With emission legislation becoming ever more stringent, automotive companies are forced to invest heavily in solutions to meet the targets set. To date, the most effective way of treating emissions is through the use of catalytic converters. The catalytic converter will deactivate over its lifetime due to a number of different factors, such as, thermal deactivation, poisoning, fouling and structural breakdown of the catalyst. It is therefore of the utmost importance for automotive companies to test the performance of the catalytic converters under these conditions.

Traditionally, catalyst performance testing has been conducted via, vehicle/bench testing, or static thermal aging, with characterization conducted on a laboratory reactor.

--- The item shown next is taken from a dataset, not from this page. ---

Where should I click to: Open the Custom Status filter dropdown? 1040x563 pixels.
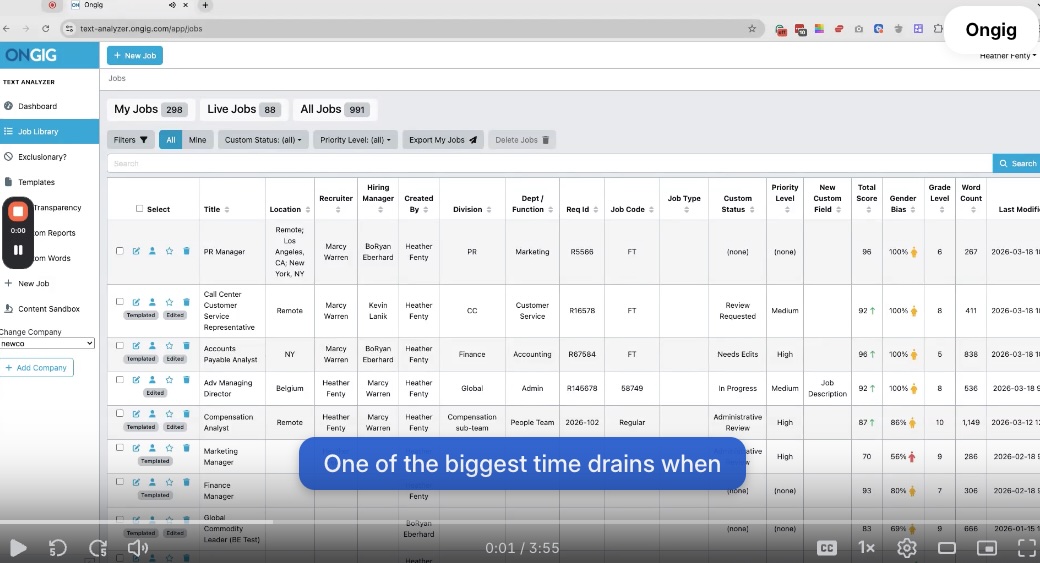263,140
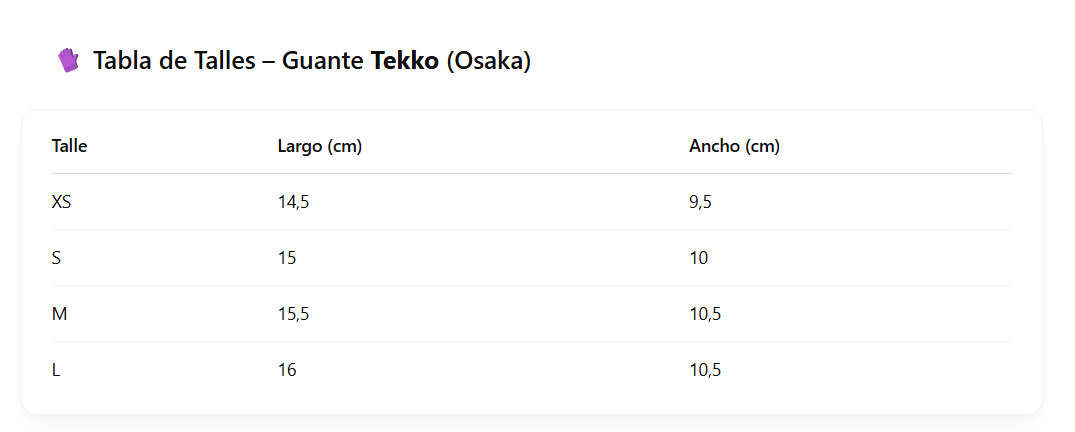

The disadvantage of vehicle aging is the substantial costs associated with engine testing such as setup and running costs. Static thermal aging using cored samples is more cost
effective however not representative of a dynamic testing.

This study introduces a methodology in which a full catalyst system with a number of canned catalyst bricks is characterized through a range of performance testing and
aging procedures using the Catagen Maxcat at a much reduced cost. The full catalyst bricks are tested on the reactor using synthetic gases which are recirculated throughout the test resulting in the substantially lower running costs. A number of characterization tests are presented such as CO and HC light-offs and sweep tests, with a large amount of information available for each catalyst brick including: catalyst inlet and bed temperatures, downstream and upstream gas concentrations, flow rate and Air Fuel Ratio.